Levantou-se da cama e olhou para o computador. Agora ele teria outra utilidade, uma função nobre e, como prêmio pela nova tarefa, ganharia umas memórias a mais. Ligou a máquina. A placa-mãe fez “bip” e ele sorriu enigmático. Ou triunfal. Puxou a cadeira e abriu o editor de texto do seu micro. Aquela data era histórica e merecia uma comemoração. Foi ao bar e preparou um drinque, esquecido de que ainda não tinha forrado o estômago. Retornou ao teclado e exercitou os dedos antes de dar asas à imaginação.

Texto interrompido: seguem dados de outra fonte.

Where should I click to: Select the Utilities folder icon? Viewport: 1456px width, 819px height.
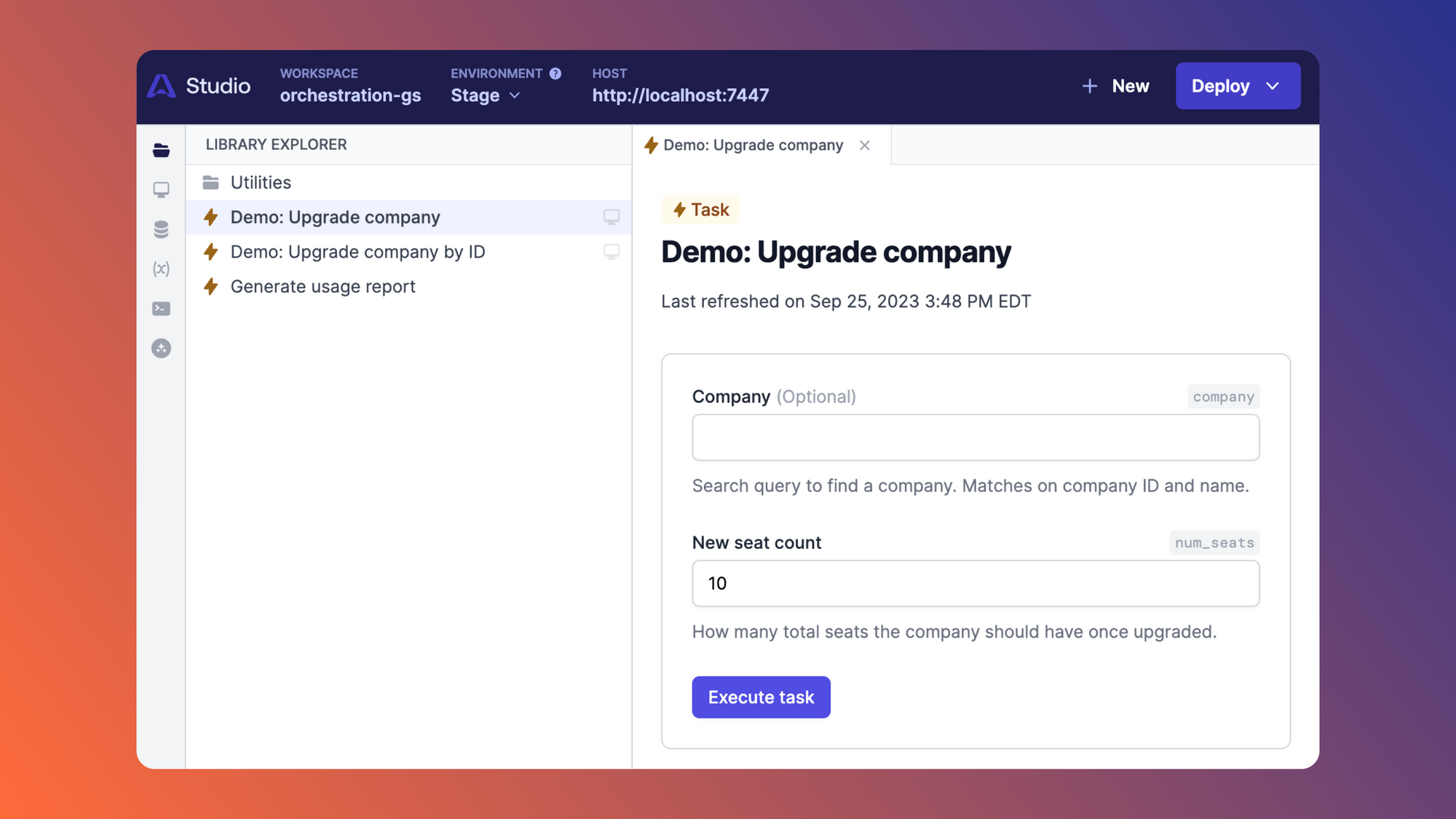pos(211,182)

Ao cabo de duas horas imprimiu o que chamou de seu primeiro best-seller. Leu em voz alta e gostou do que ouviu. Entrou na internet em busca de um site onde pudesse publicar seu texto. Não adiantava escrever e ninguém poder ler.

Depois de muita procura, encontrou um que achou legal. Fez o cadastro e enviou o texto, recebendo a promessa dos moderadores do tal site de que no outro dia a sua crônica estaria publicada. Retornou ao micro e passou a dedilhar causos e mais causos, até esgotar o espaço no HD.

No dia seguinte, ao abrir sua caixa de mensagens, havia umas linhas elogiosas de uma escritora daquele site. Retornou a mensagem, agradecendo, e daí nasceu uma amizade que seria duradoura se não fosse trágica.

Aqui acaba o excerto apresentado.